[Word and element location records]
+---+

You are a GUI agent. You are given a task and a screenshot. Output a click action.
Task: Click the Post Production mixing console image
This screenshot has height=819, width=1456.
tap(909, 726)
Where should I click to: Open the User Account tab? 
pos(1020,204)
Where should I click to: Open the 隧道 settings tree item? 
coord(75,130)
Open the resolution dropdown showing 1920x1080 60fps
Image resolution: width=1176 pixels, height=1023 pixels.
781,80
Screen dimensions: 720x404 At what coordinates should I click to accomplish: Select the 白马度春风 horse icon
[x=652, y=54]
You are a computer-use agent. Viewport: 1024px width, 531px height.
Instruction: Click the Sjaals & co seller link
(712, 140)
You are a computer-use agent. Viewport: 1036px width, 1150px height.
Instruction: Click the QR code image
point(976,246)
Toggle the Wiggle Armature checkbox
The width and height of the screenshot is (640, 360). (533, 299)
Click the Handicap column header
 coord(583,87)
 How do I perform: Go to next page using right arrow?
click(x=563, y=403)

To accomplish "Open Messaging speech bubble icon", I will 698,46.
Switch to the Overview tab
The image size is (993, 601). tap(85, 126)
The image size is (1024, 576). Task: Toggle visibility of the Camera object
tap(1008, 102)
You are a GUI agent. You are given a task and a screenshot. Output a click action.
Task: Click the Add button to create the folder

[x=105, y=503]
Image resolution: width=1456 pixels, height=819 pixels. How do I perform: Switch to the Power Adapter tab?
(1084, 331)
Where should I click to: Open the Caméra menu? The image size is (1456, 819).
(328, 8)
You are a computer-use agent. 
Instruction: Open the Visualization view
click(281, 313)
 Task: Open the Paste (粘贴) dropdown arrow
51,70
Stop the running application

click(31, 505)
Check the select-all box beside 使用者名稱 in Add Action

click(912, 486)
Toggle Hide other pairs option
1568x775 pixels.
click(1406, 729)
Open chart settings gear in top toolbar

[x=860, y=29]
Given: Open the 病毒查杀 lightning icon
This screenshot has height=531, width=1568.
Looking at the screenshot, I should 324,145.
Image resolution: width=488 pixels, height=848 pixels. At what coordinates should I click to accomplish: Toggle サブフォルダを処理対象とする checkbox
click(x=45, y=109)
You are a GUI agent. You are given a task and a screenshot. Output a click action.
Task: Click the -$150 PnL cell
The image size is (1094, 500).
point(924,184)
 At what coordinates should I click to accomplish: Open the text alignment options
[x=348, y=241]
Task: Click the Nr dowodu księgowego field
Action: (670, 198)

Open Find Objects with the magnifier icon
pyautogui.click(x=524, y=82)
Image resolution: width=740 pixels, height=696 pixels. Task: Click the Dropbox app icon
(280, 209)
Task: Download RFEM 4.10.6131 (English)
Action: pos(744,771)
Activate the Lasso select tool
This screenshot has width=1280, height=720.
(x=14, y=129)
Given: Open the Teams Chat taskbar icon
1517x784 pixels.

+---+

§ **AIM**: Copy out the lines of the data verbatim, beginning with the line containing "I will 698,46." and continuing through the line containing "click(x=45, y=109)", with both of those lines included.

§ **OUTPUT FOR THIS EXERCISE**:
To accomplish "Open Messaging speech bubble icon", I will 698,46.
Switch to the Overview tab
The image size is (993, 601). tap(85, 126)
The image size is (1024, 576). Task: Toggle visibility of the Camera object
tap(1008, 102)
You are a GUI agent. You are given a task and a screenshot. Output a click action.
Task: Click the Add button to create the folder

[x=105, y=503]
Image resolution: width=1456 pixels, height=819 pixels. How do I perform: Switch to the Power Adapter tab?
(1084, 331)
Where should I click to: Open the Caméra menu? The image size is (1456, 819).
(328, 8)
You are a computer-use agent. 
Instruction: Open the Visualization view
click(281, 313)
 Task: Open the Paste (粘贴) dropdown arrow
51,70
Stop the running application

click(31, 505)
Check the select-all box beside 使用者名稱 in Add Action

click(912, 486)
Toggle Hide other pairs option
1568x775 pixels.
click(1406, 729)
Open chart settings gear in top toolbar

[x=860, y=29]
Given: Open the 病毒查杀 lightning icon
This screenshot has height=531, width=1568.
Looking at the screenshot, I should 324,145.
Image resolution: width=488 pixels, height=848 pixels. At what coordinates should I click to accomplish: Toggle サブフォルダを処理対象とする checkbox
click(x=45, y=109)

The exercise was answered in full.